_Passage provided_
★ ★ ★ ★ ★

TensorPool: Tensor-Centric Aggregation & Processing

Updated 4 July 2026

TensorPool is a tensor-centric term that denotes distinct constructs: a many-core AI-native RAN processor, a high-order descriptor for action recognition, and a CP-based pooling layer for graph neural networks.
The hardware variant delivers 8.4 TFLOPS at 4.3W using a 3D-stacked processor with 256 cores and 16 tensor engines, optimized for sub-millisecond real-time AI-native PHY tasks.
In video recognition and GNN applications, TensorPool leverages higher-order statistical aggregation and symmetric CP decomposition to mitigate burstiness and achieve permutation invariance.

In recent arXiv literature, TensorPool denotes distinct tensor-centric research constructs rather than a single unified method: a 3D-stacked many-core domain-specific processor for AI-native radio access networks (Bertuletti et al., 2 Apr 2026), a high-order tensor pooling pipeline with attention for action recognition (Wang et al., 2021), and, in graph representation learning, a CP-based permutation-invariant pooling layer used in tensorized graph neural networks (Hua et al., 2022). Across these usages, the shared motif is the exploitation of tensor structure—either as a computational primitive in hardware or as a statistical/multilinear aggregation mechanism in learning systems.

1. Terminological scope

A common source of confusion is that the same label is used for materially different objects. In the cited literature, TensorPool refers to a processor architecture in one line of work and to pooling operators in two others.

★ ★ ★ ★ ★

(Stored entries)
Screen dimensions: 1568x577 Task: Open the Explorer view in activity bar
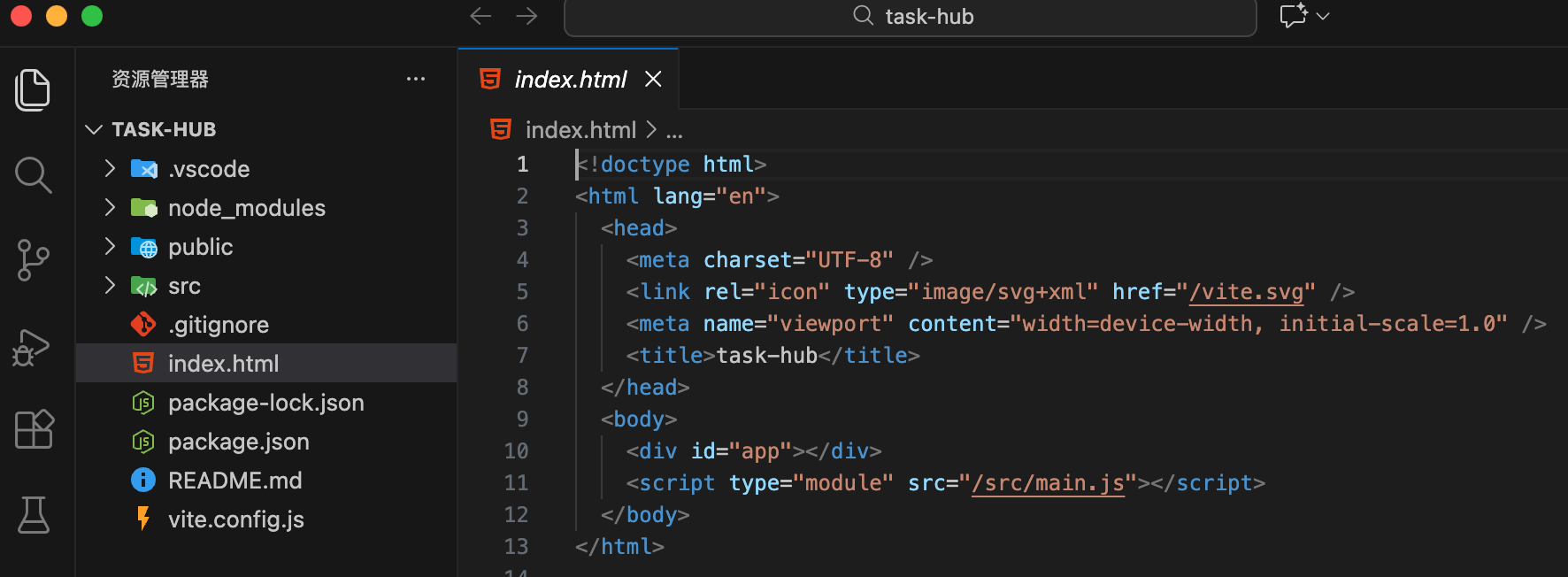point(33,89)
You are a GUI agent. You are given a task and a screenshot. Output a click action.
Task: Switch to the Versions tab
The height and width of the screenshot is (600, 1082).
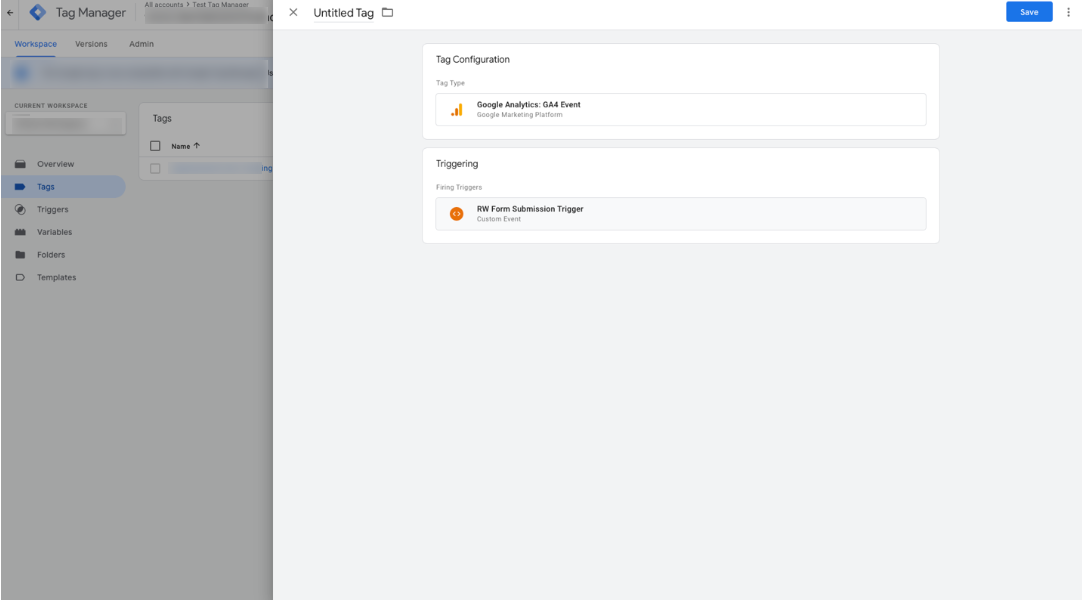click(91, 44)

★ ★ ★ ★ ★

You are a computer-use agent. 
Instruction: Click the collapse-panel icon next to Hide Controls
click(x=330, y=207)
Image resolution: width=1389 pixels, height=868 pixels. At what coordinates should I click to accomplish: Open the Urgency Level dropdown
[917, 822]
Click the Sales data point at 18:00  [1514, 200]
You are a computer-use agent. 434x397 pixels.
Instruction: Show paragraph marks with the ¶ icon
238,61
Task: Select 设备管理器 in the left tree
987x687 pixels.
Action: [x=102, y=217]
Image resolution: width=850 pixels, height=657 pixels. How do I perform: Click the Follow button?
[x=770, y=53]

★ ★ ★ ★ ★

_Exercise instructions_
1/ According to the TensorPool page, how many cores does the hardware variant's 3D-stacked processor have?
2/ Copy the TensorPool page starting at "Updated 4 July" and ending at "achieve permutation invariance.", but change "tensor engines" to "matrix units".

_The replies_
1/ 256 cores.

2/
Updated 4 July 2026

TensorPool is a tensor-centric term that denotes distinct constructs: a many-core AI-native RAN processor, a high-order descriptor for action recognition, and a CP-based pooling layer for graph neural networks.
The hardware variant delivers 8.4 TFLOPS at 4.3W using a 3D-stacked processor with 256 cores and 16 matrix units, optimized for sub-millisecond real-time AI-native PHY tasks.
In video recognition and GNN applications, TensorPool leverages higher-order statistical aggregation and symmetric CP decomposition to mitigate burstiness and achieve permutation invariance.